What is being asked: The lines below that include the word "Open" are to be reported.

Data excerpts:
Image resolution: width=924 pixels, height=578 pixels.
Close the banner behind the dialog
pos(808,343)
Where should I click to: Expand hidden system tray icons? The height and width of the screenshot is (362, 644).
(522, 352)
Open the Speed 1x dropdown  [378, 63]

...

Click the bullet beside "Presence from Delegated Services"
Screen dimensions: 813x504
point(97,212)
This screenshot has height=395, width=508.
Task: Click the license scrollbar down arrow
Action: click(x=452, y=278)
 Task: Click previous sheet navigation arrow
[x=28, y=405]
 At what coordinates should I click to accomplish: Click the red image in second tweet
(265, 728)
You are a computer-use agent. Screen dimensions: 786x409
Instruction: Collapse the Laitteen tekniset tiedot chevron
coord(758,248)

---

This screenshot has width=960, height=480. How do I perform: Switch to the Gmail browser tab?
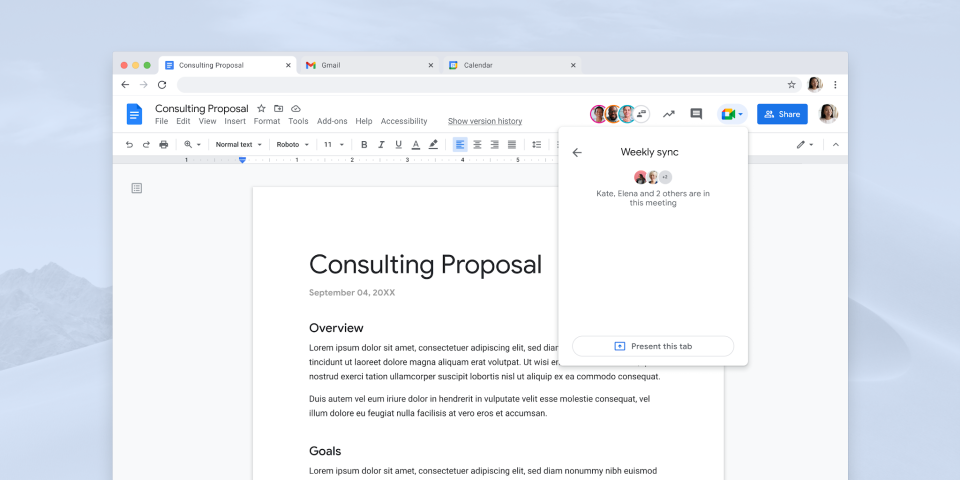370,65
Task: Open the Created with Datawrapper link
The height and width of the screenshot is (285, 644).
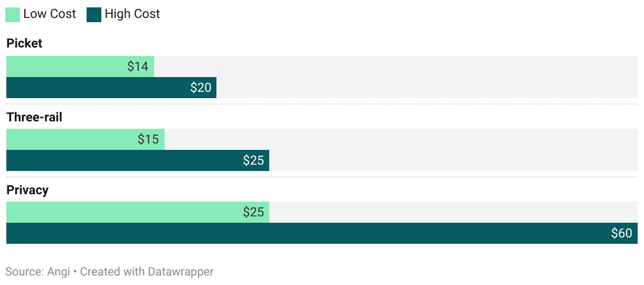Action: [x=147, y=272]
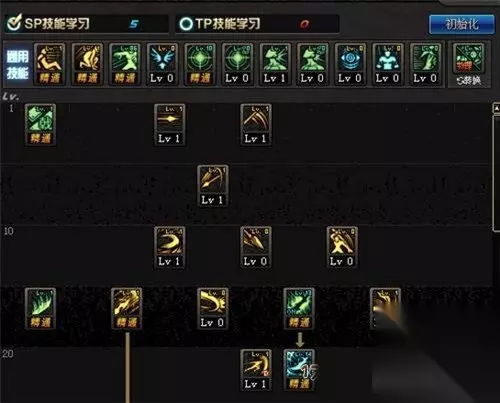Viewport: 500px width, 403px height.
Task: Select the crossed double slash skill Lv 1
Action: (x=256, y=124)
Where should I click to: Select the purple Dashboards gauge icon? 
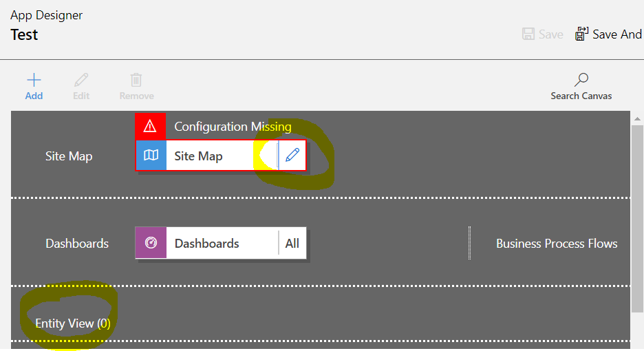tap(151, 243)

Reply:
Open the Speed 1x dropdown  [378, 63]
Task: Open the Created with Datawrapper link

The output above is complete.